De la impotencia a la potencia política

Las penas perpetuas son el residuo de otra época, una sentencia excepcional, pero que pueden contribuir, en este contexto de polarización política, a retroceder las cosas unos cuantos casilleros. La severidad y la pretendida ejemplaridad de las sentencias continúan poniendo a la democracia en lugares cada vez más difíciles.
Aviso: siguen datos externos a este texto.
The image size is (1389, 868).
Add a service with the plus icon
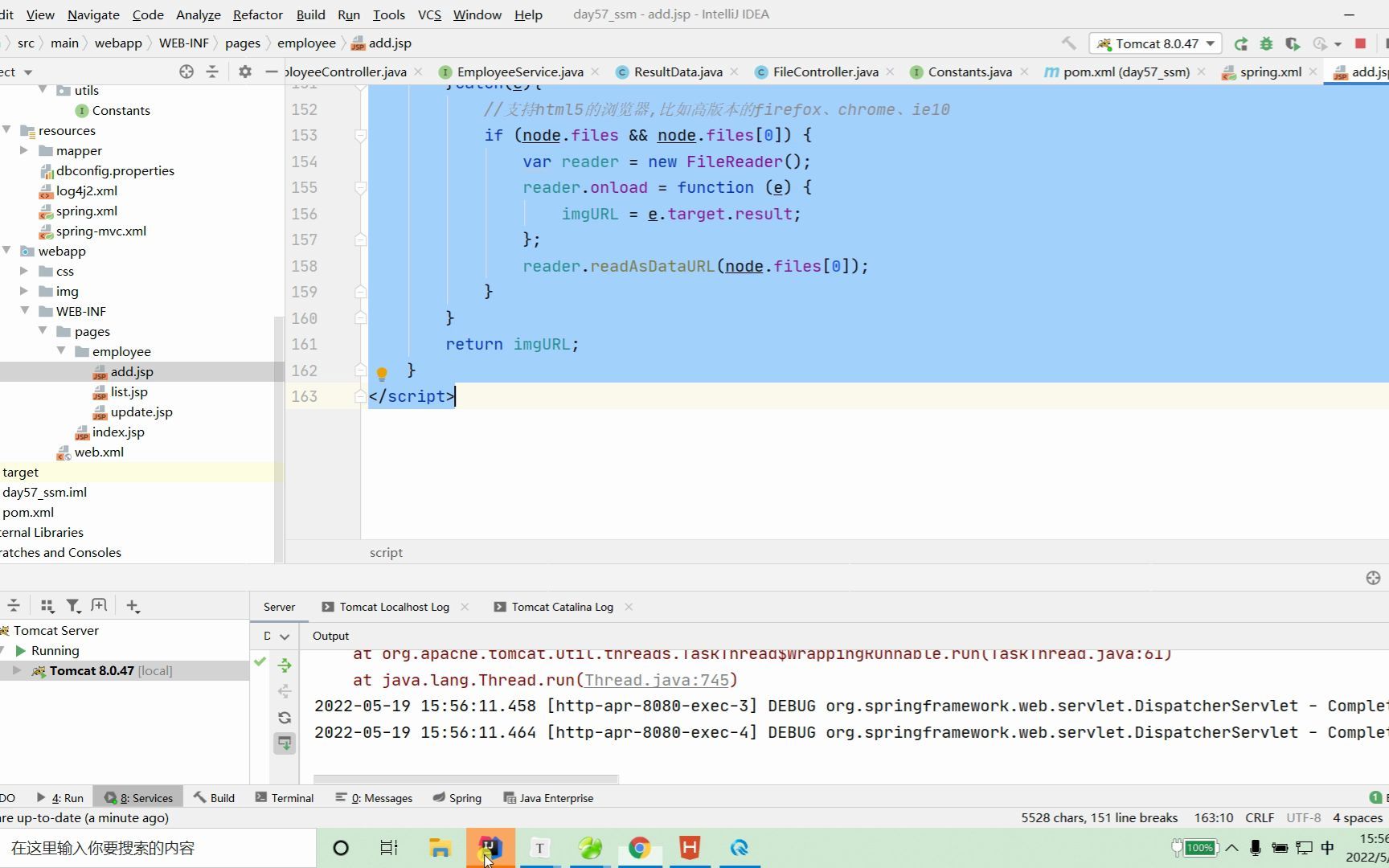(x=133, y=606)
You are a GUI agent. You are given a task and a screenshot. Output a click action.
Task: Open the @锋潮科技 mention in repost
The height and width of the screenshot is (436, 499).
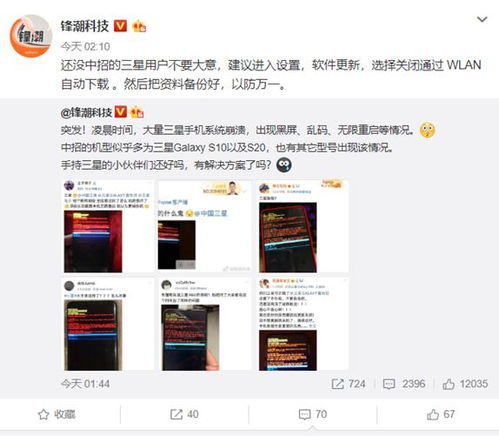[x=86, y=113]
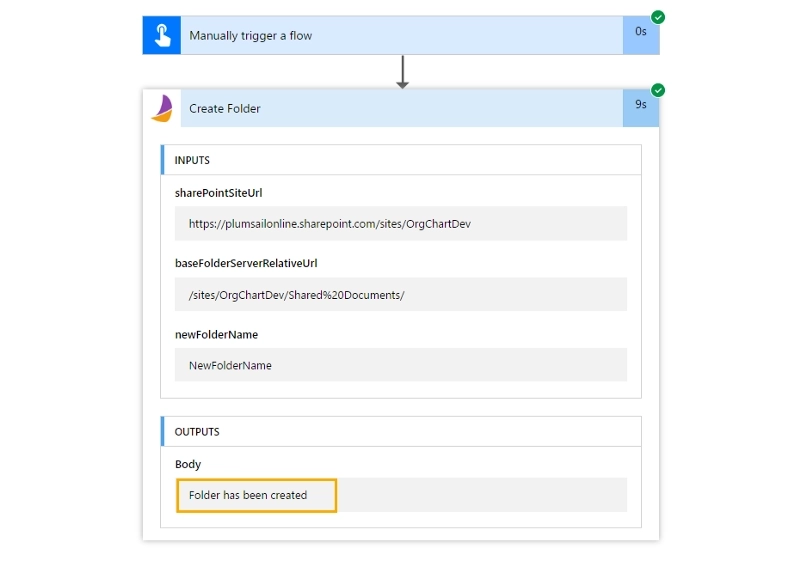Click the Create Folder title text

tap(224, 109)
En la severidad ejemplar, la Justicia deja de ser Justicia y se confunde con la venganza social. Una revancha que, por el momento, está hecha de mucha impotencia antipolítica. A través de la perpetua la ciudadanía expresa su disconformidad en general. Por eso cabe hacerse la siguiente pregunta: ¿qué pasará si esta disconformidad se transforma en una potencia política, es decir, encuentra canales políticos y una partitura institucional para ejercerse?
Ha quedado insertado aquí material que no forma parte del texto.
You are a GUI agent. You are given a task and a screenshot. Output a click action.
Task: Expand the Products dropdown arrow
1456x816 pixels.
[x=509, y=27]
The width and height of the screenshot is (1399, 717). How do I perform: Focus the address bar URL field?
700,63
Como aconsejaba Ernst Jünger: “No hay que agitar banderitas en un mar regado por tiburones”. Quiero decir, no hay que perder de vista que estamos en un año electoral muy particular y hay que evitar poner un megáfono a las derechas, no hay que dejársela servida a Bullrich y Milei, pero tampoco a Espert, Pichetto, Morales o De Loredo, entre otros tantos. El debate puede subirle el precio a la perpetua. Cuando las derechas andan a la pesca y están voraces conviene caminar con cuidado. Hay que dar el debate, pero reponiendo el contexto general, leyendo las perpetuas al lado de las penas cortas que llegan con la contención cautelar o los juicios abreviados.

 

* El autor es docente e investigador de la Universidad Nacional de Quilmes y la Universidad Nacional de La Plata. Director del LESyC y la revista Cuestiones Criminales. Autor entre otros libros de Temor y control, La máquina de la inseguridad, Vecinocracia: olfato social y linchamientos, Yuta: el verdugueo policial desde la perspectiva juvenil y Prudencialismo: el gobierno de la prevención.